Convencer esse pessoal que o que eles fizeram a vida toda é considerado uma “boçalidade medieval” é tarefa educativa. Difícil e delicada como foi fazê-los acreditar que o médico talvez resolvesse melhor os problemas de saúde que as benzedeiras.

Em todo o mundo há práticas atrasadas ou tradicionais que precisam ser modificadas para que a civilização avance. Não digo que se deva manter essas práticas simplesmente porque são tradicionais. Só digo que, porque são tradicionais, é mais difícil fazer com que sejam modificadas.

Essa tarefa exige mais inteligência, mais esforço, mais amor e mais dedicação do que para modificar outras práticas. E só cassetete, spray de pimenta ou alguns meses ou anos numa cadeia superlotada não são as ferramentas apropriadas para fazer a civilização avançar.

SEM BRINCADEIRA
Como tudo, em todas as áreas (basta ver o futebol e o que ocorre entre as torcidas), a Farra não pode mais ser chamada de brincadeira.

Por causa da repressão, não se consegue mais aqueles animais fortes, vistosos e valentes que pudessem dar um corridão na manezada. Acabam sobrando uns boizinhos franzinos, que cabem numa kombi (o cara do caminhão de gado cobra muito caro por causa do risco). E assim a coisa vai sendo cada vez mais deturpada e fica cada vez mais repulsiva.

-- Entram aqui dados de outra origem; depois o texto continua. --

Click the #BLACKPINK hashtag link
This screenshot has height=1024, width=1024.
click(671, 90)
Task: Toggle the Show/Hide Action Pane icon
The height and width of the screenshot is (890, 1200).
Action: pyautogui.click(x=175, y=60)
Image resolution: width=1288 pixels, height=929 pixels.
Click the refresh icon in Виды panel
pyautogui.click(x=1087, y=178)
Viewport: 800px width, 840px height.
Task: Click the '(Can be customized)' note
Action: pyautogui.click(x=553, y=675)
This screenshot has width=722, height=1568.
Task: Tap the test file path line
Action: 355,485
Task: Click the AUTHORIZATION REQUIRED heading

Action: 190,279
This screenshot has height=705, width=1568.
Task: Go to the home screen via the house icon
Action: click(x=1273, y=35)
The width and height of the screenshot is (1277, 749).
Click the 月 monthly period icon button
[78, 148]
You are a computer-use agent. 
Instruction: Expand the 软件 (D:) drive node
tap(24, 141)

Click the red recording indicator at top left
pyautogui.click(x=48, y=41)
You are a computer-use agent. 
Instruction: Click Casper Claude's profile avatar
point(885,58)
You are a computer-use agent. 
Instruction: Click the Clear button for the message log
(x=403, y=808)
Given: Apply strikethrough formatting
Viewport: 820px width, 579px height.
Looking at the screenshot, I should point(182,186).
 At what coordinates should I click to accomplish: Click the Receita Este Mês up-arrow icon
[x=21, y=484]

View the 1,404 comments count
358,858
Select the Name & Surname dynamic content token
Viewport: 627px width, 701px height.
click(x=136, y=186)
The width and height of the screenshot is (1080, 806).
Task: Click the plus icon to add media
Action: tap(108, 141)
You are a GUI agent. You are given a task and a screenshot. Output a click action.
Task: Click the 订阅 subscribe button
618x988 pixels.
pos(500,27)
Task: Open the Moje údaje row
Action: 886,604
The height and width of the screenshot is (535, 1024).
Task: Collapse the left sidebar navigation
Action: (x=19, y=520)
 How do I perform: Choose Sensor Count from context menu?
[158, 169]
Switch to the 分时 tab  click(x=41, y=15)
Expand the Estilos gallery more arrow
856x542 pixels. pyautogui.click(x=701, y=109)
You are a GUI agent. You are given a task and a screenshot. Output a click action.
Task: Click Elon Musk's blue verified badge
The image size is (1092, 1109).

Quem lê esta coluna com alguma freqüência deve lembrar que, há pouco tempo, fui vítima da corrente do ódio, aquela enxurrada de e-mails peçonhentos onde não faltou sequer ameaça de morte e anúncio da ação de “terroristas ecológicos”.

Essa gente, a meu ver, é tão nociva e perigosa quanto os idiotas que maltratam os animais. O ódio os nivela e iguala. Não tem como amar um animal e odiar todos os seres humanos. Por mais que existam seres humanos desprezíveis.

Portanto, cara Cora, para quem não faz parte da corrente do ódio e está sinceramente preocupado com a correção desse desvio, o jeito é arregaçar as mangas e trabalhar sério. Como tanta gente já vem fazendo. Na porrada não iremos a lugar nenhum.

5 comentários:

Anônimo disse...

Arrasaste César !
Que aula !
Foi a mais sensata materia que li até hoje sobre o assunto.
Parabéns

Anônimo disse...

Como é bom encontrar seres racionais que ainda raciocinam.

Anônimo disse...

Dás um banho!
Já tem até espanhol contra a farra...

Aline Cabral Vaz disse...

Oi Cesar! Quanto tempo.
Falou de bicho, me fisgou.
Eu acho que já tinha lido esse texto ano passado, mas foi bom reler. Eu sou declaradamente contra a farra, mas como churrasco de vez em quando, por isso acho que bom senso é fundamental nessa questão, com em todas as polêmicas. Faço coro aos parabéns. Beijo!

Anônimo disse...

A FARRA DO BOI É UMA TRADIÇÃO E NÃO MACHUCANDO O ANIMAL DEVERIA PODER REALIZÁ-LA.

SE HÁ PROIBIÇÃO, QUE EXISTA PARA OS RODEIOS (CTG's)!!!

AÍ, NÃO NÉ, TEM GENTE GRANDE, IMPORTANTE ENVOLVIDA EM RODEIO!